Capillary electrophoresis-based sirtuin assay using non-peptide substrates.

Sirtuins are NAD(+)-dependent class III histone deacetylases, which catalyze the deacetylation of acetyl-lysine residues of histones and other protein substrates yielding the deacetylated protein, nicotinamide and 2'-O-acetyl-ADP-ribose. Two lysine amide derivatives containing dansyl (Dns) or 7-dimethylaminocoumarin (DMAC) residues, i.e. Dns-K(Ac)-NH(2) and DMAC-K(Ac)-NH(2), were synthesized and evaluated as substrates for human sirtuin 1. A CZE method with field amplified sample injection and a MEKC method with sweeping were established and validated for monitoring the deacetylation process of Dns-K(Ac)-NH(2) and DMAC-K(Ac)-NH(2), respectively.

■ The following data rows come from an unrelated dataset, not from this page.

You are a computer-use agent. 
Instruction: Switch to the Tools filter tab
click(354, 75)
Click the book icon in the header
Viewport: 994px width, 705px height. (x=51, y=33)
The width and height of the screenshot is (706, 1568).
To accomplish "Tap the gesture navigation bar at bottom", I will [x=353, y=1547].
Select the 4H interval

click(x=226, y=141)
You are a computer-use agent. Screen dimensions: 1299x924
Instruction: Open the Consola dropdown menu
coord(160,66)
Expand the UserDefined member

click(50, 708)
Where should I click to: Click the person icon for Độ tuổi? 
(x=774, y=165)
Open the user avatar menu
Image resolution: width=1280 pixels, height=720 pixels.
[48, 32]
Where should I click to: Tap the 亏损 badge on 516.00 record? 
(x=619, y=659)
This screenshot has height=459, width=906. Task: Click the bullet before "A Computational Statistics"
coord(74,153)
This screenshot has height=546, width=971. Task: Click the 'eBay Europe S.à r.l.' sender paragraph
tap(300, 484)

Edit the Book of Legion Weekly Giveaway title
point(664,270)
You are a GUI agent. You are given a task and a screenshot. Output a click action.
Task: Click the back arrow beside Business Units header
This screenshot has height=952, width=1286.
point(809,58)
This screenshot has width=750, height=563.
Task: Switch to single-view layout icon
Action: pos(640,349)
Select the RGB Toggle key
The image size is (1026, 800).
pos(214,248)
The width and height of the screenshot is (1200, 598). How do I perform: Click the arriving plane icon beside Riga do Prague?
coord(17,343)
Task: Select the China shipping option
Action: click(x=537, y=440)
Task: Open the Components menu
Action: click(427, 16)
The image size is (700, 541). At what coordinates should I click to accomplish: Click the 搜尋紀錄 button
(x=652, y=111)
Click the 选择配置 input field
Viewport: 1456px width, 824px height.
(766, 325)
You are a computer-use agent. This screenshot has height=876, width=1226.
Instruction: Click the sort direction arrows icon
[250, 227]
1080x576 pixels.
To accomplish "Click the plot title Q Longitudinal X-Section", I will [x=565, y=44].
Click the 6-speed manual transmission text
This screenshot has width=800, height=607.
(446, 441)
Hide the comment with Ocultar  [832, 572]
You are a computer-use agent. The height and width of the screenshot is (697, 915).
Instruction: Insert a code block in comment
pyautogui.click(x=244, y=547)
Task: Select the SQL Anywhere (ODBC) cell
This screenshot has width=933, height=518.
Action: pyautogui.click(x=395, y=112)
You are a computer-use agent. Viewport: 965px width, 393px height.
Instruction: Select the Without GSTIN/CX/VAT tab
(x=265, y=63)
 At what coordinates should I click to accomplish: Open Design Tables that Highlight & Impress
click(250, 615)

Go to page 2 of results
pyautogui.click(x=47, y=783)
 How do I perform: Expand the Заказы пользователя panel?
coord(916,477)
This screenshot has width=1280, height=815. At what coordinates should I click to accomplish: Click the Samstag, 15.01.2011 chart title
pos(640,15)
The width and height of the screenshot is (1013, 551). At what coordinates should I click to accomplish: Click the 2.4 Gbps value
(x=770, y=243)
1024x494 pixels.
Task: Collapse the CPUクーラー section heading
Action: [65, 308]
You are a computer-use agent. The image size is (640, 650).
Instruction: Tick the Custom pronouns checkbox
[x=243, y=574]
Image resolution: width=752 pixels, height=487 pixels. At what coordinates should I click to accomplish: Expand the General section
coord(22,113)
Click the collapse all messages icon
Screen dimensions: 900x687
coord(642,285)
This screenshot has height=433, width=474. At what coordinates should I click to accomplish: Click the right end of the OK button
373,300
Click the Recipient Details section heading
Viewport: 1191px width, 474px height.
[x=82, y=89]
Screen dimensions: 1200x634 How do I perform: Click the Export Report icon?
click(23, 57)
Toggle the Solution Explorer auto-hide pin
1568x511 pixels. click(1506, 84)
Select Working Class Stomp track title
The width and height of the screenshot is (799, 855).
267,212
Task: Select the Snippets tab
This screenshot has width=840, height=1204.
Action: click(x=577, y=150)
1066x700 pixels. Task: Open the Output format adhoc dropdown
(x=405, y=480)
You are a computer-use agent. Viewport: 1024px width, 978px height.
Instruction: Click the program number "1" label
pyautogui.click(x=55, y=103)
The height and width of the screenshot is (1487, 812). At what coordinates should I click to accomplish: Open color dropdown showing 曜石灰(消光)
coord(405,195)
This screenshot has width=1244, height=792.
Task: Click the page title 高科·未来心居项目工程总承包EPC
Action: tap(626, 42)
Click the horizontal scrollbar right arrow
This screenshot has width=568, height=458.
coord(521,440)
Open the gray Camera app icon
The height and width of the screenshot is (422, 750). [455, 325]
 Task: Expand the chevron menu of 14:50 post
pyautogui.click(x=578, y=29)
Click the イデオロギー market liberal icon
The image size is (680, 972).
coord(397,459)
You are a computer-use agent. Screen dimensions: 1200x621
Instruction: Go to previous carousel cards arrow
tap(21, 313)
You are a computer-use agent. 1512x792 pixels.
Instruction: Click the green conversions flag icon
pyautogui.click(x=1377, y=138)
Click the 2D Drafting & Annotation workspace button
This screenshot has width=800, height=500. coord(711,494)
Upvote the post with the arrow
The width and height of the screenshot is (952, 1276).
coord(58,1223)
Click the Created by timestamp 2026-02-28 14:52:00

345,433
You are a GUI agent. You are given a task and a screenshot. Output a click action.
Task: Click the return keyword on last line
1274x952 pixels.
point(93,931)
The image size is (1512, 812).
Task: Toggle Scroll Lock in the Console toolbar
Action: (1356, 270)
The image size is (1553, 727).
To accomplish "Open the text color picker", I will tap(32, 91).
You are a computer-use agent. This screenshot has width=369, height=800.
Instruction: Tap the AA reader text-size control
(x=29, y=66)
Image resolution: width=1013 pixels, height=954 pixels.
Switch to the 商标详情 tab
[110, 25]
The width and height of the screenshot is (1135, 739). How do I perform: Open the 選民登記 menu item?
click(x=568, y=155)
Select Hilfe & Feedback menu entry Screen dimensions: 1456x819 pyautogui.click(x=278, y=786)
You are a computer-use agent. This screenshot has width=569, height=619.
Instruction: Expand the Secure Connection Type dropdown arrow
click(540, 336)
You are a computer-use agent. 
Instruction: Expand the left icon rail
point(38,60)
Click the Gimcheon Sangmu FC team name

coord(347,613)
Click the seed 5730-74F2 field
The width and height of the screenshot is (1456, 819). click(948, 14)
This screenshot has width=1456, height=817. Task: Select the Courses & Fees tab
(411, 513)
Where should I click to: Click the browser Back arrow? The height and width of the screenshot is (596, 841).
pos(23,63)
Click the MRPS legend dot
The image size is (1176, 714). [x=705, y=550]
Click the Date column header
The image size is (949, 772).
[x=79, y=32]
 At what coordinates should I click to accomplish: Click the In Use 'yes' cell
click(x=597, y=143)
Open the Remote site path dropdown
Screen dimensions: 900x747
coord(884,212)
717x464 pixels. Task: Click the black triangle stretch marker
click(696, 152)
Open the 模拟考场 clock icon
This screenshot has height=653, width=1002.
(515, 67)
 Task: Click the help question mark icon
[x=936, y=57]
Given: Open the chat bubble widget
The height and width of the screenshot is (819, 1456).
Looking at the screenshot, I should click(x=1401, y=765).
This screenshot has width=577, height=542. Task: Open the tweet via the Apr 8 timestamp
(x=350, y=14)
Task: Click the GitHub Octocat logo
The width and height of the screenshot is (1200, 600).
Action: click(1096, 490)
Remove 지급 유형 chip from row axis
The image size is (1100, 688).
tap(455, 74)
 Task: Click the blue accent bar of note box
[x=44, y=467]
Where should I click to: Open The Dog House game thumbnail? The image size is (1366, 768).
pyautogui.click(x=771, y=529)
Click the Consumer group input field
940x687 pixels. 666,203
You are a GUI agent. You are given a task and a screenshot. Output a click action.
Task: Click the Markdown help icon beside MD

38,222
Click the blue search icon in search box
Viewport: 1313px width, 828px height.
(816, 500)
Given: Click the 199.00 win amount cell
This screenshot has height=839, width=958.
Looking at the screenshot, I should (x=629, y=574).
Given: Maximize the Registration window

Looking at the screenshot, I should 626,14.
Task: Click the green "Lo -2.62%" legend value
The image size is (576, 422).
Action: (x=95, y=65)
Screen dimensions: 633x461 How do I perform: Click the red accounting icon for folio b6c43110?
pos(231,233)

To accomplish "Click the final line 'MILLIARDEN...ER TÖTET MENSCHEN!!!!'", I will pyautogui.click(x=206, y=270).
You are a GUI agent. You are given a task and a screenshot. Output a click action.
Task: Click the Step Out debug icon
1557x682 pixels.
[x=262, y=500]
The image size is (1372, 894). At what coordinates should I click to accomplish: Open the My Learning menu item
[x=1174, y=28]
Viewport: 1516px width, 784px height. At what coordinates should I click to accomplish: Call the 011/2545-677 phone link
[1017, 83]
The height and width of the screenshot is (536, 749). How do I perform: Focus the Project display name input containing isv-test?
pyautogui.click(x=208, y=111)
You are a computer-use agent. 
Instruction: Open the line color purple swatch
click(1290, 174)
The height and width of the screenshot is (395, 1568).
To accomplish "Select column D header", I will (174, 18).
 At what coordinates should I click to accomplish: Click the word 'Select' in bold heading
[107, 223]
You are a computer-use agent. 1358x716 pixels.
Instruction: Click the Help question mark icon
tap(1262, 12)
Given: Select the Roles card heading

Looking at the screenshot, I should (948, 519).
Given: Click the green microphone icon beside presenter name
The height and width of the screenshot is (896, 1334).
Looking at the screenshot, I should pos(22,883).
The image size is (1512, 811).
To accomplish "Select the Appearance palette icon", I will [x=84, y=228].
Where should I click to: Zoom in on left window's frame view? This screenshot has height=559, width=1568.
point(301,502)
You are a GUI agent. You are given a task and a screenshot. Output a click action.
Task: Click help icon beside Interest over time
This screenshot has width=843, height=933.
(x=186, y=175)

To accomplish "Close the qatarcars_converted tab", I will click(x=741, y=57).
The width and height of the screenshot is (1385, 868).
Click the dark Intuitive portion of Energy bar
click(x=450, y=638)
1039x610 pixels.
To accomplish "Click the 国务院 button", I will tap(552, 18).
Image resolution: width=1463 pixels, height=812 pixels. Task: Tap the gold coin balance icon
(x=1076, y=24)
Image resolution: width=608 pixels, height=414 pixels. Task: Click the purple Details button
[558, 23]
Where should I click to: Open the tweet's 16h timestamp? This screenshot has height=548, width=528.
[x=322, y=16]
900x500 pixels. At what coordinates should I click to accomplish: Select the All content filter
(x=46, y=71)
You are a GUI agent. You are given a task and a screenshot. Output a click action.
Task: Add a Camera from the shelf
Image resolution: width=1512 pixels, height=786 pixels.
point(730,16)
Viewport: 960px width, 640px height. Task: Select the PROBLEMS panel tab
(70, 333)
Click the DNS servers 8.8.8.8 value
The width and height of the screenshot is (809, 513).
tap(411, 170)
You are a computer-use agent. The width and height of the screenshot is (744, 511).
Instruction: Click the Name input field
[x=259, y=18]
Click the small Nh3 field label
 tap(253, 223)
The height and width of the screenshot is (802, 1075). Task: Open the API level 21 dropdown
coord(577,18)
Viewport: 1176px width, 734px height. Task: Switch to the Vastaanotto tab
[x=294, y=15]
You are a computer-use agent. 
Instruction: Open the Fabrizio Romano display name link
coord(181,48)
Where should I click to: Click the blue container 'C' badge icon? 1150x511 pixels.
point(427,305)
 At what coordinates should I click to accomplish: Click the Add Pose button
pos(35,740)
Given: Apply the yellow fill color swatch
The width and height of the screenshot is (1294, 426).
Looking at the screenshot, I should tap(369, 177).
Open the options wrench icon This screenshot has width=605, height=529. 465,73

Deacetylation by sirtuin 1 was demonstrated for both of the substrates. The Michaelis-Menten constants, K(m), were 88.0μM for Dns-K(Ac)-NH(2) and 42.9μM for DMAC-K(Ac)-NH(2). The applicability of the methods was demonstrated using known sirtuin inhibitors. Resveratrol did not activate sirtuin 1 using the present CE-based enzyme assay. The results indicated that the lysine derivatives can be used in sirtuin assays instead of peptide substrates.